> [Quoted text]:
The fact that Osama Bin Laden was enjoying sanctuary in a location close to Pakistan’s military academy at the time of the U.S. attack in May 2011 reinforced American disenchantment with Pakistan. But American dependence on Pakistan for access and logistics support for U.S. troops inside Afghanistan preempted punitive action. The flow of U.S. assistance continued, despite intelligence that attacks on American and ISAF troops in Afghanistan by the Afghan Taliban or the Haqqani network were orchestrated from Pakistani territory.
In November 2011, U.S.-led NATO forces carried out a counterterrorism attack on a location close to the Pakistan border. Pakistani troops used artillery and heavy machine guns to attack the U.S. helicopters, based on rules of engagement issued by the Pakistani military command following the U.S. raid that killed Osama bin Laden in May 2011. U.S. aircraft engaged the Pakistani border outpost with counter fire that resulted in the deaths of 28 Pakistani soldiers. In retaliation, Pakistan closed the GLOCs for NATO forces. Until January 2013, the U.S relied on the more expensive northern route.
Pakistan, whose port and trucking companies had benefited by serving the GLOCs, eventually agreed to a compromise solution that re-opened the routes. This gave Pakistani officials an opportunity to claim that the U.S. had effectively acknowledged Pakistan’s indispensability to the U.S.
Now, at the start of the new Trump administration, the U.S. continues to provide economic and military assistance to Pakistan without having secured its objective of convincing Pakistan to end its policy of using terrorist proxies to achieve regional strategic objectives. However, there have been some positive developments with regard to Pakistan’s fight against terrorists that attack the Pakistani state.
Since mid-2014, Pakistan has conducted a major crackdown on the Tehrik-e-Taliban (TTP, the so-called Pakistani Taliban) in the tribal areas bordering Afghanistan. This has helped reduce the terror threat inside Pakistan. The Pakistan government also passed a National Action Plan in Parliament in January 2015 to eliminate terrorism and extremism in the country. But these positive moves are incomplete and may not be sustained. They have thus far spared some of the country’s most powerful terrorist organizations and have not targeted the Afghan groups that receive sanctuary in Pakistan — the very groups that most threaten the Afghan state’s existence.

> [Given data]:

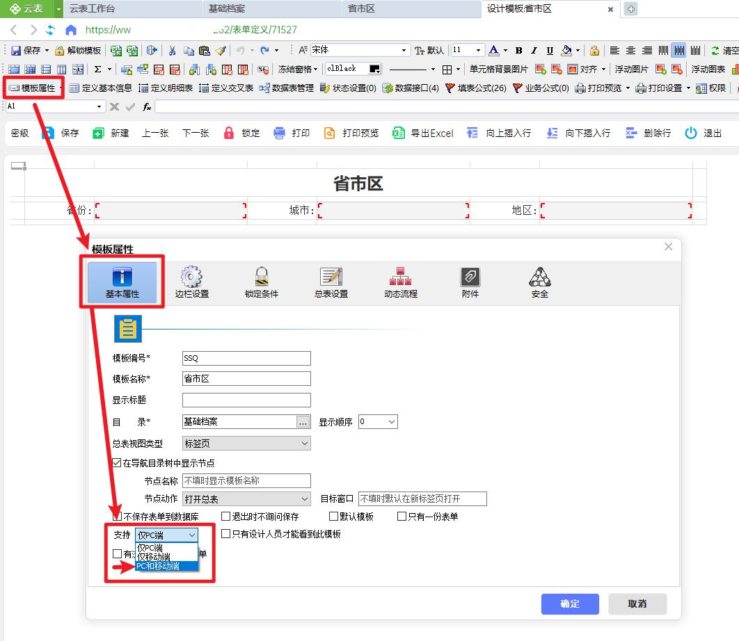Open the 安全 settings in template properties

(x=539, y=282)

* * *

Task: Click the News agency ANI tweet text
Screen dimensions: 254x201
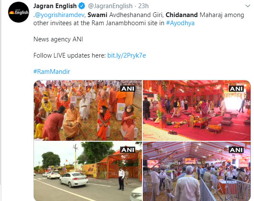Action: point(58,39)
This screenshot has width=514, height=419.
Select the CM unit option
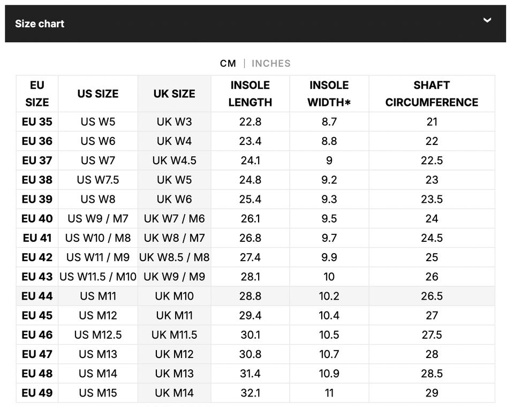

* * *

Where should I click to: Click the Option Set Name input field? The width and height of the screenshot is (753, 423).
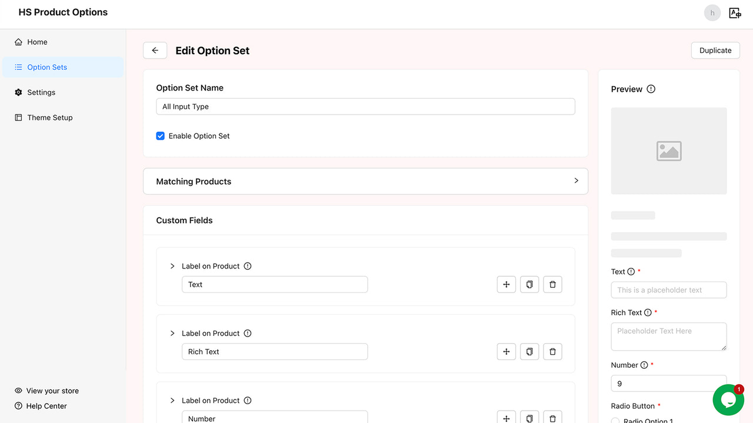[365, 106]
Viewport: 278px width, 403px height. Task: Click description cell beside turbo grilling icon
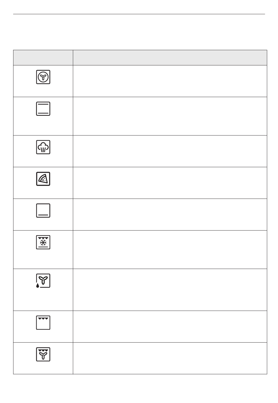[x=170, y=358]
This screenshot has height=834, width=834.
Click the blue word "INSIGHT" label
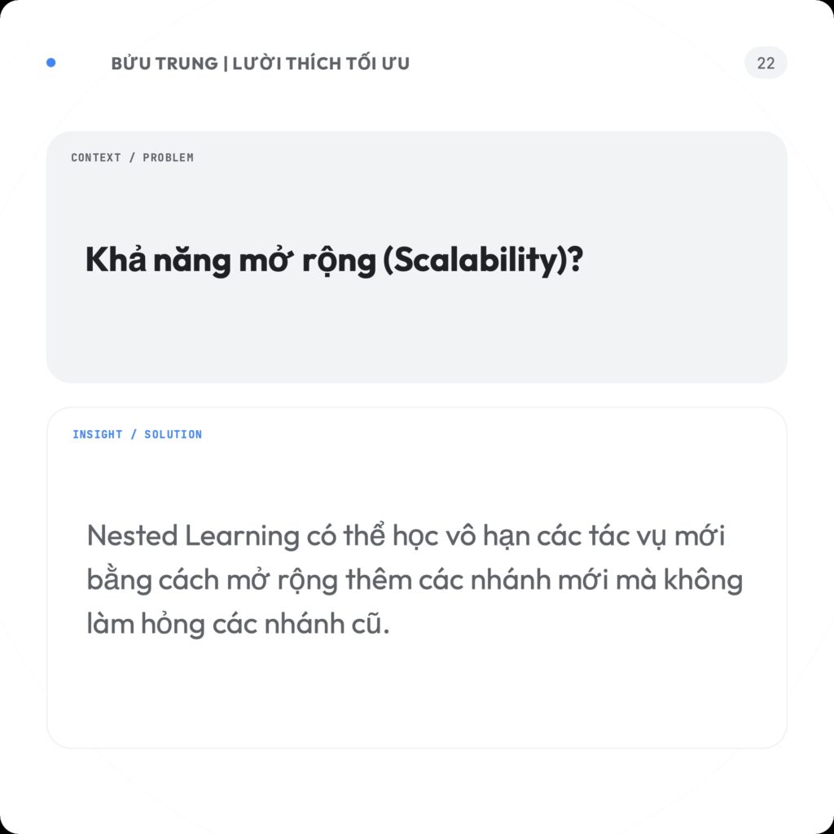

> [To-do list]:
**A.** Edit the text on U.S.–Pakistan relations: reproduce it from "In November 2011, U.S.-led" up to and including "to the U.S.", with "GLOCs" changed to "supply routes".
**B.** Transcribe the records from the line with "Open the 安全 settings in template properties" up to and including the line with "(x=539, y=282)", leaving the pictures out.

> [Answers by task]:
**A.**
In November 2011, U.S.-led NATO forces carried out a counterterrorism attack on a location close to the Pakistan border. Pakistani troops used artillery and heavy machine guns to attack the U.S. helicopters, based on rules of engagement issued by the Pakistani military command following the U.S. raid that killed Osama bin Laden in May 2011. U.S. aircraft engaged the Pakistani border outpost with counter fire that resulted in the deaths of 28 Pakistani soldiers. In retaliation, Pakistan closed the supply routes for NATO forces. Until January 2013, the U.S relied on the more expensive northern route.
Pakistan, whose port and trucking companies had benefited by serving the supply routes, eventually agreed to a compromise solution that re-opened the routes. This gave Pakistani officials an opportunity to claim that the U.S. had effectively acknowledged Pakistan’s indispensability to the U.S.

**B.**
Open the 安全 settings in template properties

(x=539, y=282)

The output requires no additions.